= Beginning of Section =

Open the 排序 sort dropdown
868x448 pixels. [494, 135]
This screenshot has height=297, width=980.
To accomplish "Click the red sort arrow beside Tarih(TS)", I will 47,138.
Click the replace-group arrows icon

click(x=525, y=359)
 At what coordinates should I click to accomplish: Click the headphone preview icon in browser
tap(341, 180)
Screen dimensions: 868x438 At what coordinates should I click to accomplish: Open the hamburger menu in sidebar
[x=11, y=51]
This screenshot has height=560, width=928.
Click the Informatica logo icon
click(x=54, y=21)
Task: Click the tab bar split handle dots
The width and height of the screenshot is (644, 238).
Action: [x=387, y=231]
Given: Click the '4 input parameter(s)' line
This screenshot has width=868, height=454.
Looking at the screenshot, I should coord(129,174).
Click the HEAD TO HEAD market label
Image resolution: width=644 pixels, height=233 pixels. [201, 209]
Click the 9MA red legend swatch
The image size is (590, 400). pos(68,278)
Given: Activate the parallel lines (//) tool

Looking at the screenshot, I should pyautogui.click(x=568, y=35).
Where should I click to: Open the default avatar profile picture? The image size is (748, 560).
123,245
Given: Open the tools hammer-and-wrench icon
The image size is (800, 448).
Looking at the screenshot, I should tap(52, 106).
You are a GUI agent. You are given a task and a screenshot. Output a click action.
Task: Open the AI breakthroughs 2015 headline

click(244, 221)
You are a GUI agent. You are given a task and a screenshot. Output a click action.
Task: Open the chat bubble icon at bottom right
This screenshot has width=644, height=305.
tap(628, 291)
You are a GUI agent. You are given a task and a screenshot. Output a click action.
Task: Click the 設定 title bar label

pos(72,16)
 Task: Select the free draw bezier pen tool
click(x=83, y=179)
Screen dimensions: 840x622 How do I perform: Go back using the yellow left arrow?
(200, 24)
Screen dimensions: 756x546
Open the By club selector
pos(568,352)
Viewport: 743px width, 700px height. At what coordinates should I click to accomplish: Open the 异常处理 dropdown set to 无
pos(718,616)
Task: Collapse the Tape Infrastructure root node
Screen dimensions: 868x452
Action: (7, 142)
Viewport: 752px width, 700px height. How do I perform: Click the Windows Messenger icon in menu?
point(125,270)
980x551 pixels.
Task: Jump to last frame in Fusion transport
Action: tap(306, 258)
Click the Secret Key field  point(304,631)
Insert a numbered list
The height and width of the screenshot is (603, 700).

= End of Section =

_PROBLEM DETAILS_.
Word for word, return the entire listing above.

_YOUR RESPONSE_.
Open the 排序 sort dropdown
868x448 pixels. [494, 135]
This screenshot has height=297, width=980.
To accomplish "Click the red sort arrow beside Tarih(TS)", I will 47,138.
Click the replace-group arrows icon

click(x=525, y=359)
 At what coordinates should I click to accomplish: Click the headphone preview icon in browser
tap(341, 180)
Screen dimensions: 868x438 At what coordinates should I click to accomplish: Open the hamburger menu in sidebar
[x=11, y=51]
This screenshot has height=560, width=928.
Click the Informatica logo icon
click(x=54, y=21)
Task: Click the tab bar split handle dots
The width and height of the screenshot is (644, 238).
Action: [x=387, y=231]
Given: Click the '4 input parameter(s)' line
This screenshot has width=868, height=454.
Looking at the screenshot, I should coord(129,174).
Click the HEAD TO HEAD market label
Image resolution: width=644 pixels, height=233 pixels. [201, 209]
Click the 9MA red legend swatch
The image size is (590, 400). pos(68,278)
Given: Activate the parallel lines (//) tool

Looking at the screenshot, I should pyautogui.click(x=568, y=35).
Where should I click to: Open the default avatar profile picture? The image size is (748, 560).
123,245
Given: Open the tools hammer-and-wrench icon
The image size is (800, 448).
Looking at the screenshot, I should tap(52, 106).
You are a GUI agent. You are given a task and a screenshot. Output a click action.
Task: Open the AI breakthroughs 2015 headline

click(244, 221)
You are a GUI agent. You are given a task and a screenshot. Output a click action.
Task: Open the chat bubble icon at bottom right
This screenshot has width=644, height=305.
tap(628, 291)
You are a GUI agent. You are given a task and a screenshot. Output a click action.
Task: Click the 設定 title bar label

pos(72,16)
 Task: Select the free draw bezier pen tool
click(x=83, y=179)
Screen dimensions: 840x622 How do I perform: Go back using the yellow left arrow?
(200, 24)
Screen dimensions: 756x546
Open the By club selector
pos(568,352)
Viewport: 743px width, 700px height. At what coordinates should I click to accomplish: Open the 异常处理 dropdown set to 无
pos(718,616)
Task: Collapse the Tape Infrastructure root node
Screen dimensions: 868x452
Action: (7, 142)
Viewport: 752px width, 700px height. How do I perform: Click the Windows Messenger icon in menu?
point(125,270)
980x551 pixels.
Task: Jump to last frame in Fusion transport
Action: tap(306, 258)
Click the Secret Key field  point(304,631)
Insert a numbered list
The height and width of the screenshot is (603, 700).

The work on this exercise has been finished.